Four: The plan. I will sit down and look at what I really want out of life and begin to work toward it. I will realize that, long before I attain it, something might happen that will cause me to want to change my plans. I can not be so rigid that I can not look at it and realize that it needs to be changed. That my needs have changed. That someone in my life has needs that will affect my own needs and that I may have to sit down and do it all over again. Set a new goal. Come up with a new plan. That it’s okay to do that. That if what you are doing no longer makes sense you need to do something else.
That was how I came up with my plan. My plan was a multi year plan. Save my money. Then go in one direction or the other. Land or sea.
Sea: Buy a boat. A big boat. Cast off and spend a few years, as long as I can, sailing. After all, the price of a house, it is about the same.
Land: Buy some land in the mountains. Build another house, I have done that before, and that’s it, retire. Walks in the mountains. Maybe do the Appalachian trails. Live as close to my characters lives in my books as I can.

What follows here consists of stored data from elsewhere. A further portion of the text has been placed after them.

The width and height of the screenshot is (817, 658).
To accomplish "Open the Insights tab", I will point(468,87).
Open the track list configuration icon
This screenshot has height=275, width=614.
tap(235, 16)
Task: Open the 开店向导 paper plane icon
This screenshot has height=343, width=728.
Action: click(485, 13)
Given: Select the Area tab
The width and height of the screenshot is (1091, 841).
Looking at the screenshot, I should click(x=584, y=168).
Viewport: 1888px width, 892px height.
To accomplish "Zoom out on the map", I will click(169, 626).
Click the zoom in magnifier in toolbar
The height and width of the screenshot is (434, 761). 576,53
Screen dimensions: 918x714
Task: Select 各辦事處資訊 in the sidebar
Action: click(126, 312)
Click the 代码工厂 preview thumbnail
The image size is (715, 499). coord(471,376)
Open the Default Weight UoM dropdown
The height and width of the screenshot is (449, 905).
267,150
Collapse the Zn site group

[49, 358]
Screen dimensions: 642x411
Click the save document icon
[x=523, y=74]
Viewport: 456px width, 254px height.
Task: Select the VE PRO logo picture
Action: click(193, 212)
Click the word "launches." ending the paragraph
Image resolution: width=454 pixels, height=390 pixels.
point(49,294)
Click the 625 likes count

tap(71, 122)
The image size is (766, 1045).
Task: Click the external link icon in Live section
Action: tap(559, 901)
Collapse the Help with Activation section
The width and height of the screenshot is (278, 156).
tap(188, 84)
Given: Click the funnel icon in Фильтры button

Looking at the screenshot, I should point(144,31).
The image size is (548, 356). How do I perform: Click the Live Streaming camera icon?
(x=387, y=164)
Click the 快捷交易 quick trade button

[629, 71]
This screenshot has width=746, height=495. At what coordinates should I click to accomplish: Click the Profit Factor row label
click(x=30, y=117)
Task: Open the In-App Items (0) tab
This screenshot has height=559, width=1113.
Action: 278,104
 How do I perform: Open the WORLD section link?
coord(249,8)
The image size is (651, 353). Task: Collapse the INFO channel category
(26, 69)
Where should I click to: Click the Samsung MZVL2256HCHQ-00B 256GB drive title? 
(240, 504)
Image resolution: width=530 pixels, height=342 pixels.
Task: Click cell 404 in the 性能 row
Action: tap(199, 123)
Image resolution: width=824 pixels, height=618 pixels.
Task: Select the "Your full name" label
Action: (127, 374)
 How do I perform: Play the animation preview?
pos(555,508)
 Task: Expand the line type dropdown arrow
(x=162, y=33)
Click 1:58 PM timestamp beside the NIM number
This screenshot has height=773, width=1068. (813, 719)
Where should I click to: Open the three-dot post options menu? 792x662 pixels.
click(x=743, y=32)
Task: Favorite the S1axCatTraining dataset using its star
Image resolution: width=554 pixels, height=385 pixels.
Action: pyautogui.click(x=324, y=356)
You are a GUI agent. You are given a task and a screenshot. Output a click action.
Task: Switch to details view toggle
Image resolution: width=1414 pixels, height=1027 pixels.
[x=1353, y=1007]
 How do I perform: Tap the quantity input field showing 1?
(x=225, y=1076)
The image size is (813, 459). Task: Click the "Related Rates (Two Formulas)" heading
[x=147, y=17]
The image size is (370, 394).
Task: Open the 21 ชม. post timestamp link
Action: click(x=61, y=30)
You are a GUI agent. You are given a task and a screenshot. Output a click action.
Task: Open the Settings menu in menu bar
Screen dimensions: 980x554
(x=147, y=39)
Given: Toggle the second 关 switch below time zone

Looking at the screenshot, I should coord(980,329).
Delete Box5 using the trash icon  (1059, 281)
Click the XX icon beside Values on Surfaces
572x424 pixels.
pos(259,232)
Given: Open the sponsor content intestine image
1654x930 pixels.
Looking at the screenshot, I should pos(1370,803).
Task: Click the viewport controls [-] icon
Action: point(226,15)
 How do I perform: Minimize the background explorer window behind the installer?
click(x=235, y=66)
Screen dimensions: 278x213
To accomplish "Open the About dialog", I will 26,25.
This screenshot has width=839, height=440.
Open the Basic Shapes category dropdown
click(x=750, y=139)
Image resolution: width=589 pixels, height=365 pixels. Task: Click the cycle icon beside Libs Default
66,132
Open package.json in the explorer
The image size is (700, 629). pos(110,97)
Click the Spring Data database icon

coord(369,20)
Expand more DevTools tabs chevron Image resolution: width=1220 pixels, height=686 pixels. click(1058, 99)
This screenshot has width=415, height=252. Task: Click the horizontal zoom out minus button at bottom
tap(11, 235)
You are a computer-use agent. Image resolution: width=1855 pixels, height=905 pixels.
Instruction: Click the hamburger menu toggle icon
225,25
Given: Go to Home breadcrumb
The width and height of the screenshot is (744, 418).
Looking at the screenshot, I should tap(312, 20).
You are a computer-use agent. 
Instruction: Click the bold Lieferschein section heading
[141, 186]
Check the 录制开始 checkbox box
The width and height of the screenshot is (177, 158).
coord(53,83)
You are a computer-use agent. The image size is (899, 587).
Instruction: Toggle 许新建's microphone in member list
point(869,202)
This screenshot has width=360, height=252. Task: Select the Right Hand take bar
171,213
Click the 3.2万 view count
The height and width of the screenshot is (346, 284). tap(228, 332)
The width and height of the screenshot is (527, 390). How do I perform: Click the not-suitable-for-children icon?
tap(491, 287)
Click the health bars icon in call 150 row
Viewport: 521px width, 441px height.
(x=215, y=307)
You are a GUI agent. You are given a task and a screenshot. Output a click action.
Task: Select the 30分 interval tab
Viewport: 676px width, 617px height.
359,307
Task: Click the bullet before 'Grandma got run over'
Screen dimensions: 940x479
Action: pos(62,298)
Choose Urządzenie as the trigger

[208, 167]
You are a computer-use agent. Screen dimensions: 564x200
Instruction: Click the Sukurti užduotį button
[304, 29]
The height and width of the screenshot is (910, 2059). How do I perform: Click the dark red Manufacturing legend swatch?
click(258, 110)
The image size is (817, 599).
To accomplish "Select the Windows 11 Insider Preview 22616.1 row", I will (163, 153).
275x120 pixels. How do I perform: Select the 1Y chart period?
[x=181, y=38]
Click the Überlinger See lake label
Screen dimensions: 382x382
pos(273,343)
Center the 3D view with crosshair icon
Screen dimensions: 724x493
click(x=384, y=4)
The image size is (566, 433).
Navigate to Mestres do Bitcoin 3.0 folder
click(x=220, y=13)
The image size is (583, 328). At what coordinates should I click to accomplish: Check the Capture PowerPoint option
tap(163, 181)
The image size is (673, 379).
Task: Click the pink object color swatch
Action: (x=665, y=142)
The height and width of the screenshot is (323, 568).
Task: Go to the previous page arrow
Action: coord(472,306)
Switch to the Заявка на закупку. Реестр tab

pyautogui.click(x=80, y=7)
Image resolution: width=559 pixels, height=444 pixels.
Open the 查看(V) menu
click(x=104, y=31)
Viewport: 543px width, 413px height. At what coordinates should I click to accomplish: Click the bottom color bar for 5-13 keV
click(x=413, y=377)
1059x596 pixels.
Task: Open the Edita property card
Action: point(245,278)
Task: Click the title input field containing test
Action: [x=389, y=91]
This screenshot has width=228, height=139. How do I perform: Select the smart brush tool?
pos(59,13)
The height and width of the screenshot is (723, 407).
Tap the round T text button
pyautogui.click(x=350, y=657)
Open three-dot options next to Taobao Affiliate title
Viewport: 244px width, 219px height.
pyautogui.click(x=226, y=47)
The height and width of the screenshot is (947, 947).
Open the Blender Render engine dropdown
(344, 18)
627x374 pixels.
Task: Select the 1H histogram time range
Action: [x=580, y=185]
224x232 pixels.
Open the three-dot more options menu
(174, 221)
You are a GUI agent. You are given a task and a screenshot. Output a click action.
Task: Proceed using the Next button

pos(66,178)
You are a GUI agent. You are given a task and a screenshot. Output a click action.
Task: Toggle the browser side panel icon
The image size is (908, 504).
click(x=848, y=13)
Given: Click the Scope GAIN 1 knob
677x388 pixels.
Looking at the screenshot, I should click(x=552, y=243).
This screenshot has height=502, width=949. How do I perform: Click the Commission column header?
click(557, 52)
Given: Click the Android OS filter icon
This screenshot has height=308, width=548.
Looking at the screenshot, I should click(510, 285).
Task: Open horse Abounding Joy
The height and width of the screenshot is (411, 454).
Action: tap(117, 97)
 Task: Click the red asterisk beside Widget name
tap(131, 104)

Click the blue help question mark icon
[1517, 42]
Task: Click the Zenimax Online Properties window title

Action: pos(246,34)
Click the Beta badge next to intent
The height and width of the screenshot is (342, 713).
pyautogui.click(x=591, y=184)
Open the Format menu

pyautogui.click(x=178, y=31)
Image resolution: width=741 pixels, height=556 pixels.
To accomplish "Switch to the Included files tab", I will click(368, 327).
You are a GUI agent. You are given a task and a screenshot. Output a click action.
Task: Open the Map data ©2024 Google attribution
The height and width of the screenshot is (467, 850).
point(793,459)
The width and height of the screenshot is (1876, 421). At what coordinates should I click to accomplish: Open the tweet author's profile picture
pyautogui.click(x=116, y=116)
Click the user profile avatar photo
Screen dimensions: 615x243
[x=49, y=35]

Then I mentioned it to people in my life. By the time I got their reactions I realized that I may just have to scrap both plans and start over. Not because any of them said anything to dissuade me, but because I realized how much I loved them and would miss them if I did either of those things. How life really is about compromise. After all, I can rent a boat, can’t I? I can rent a cabin in the sticks, can’t I? I can walk the Appalachian trail, I don’t have to live there to do that. So I made a new plan. My new plan is not to make any other plans until I sit down and think about the people I love and how it will impact them and me.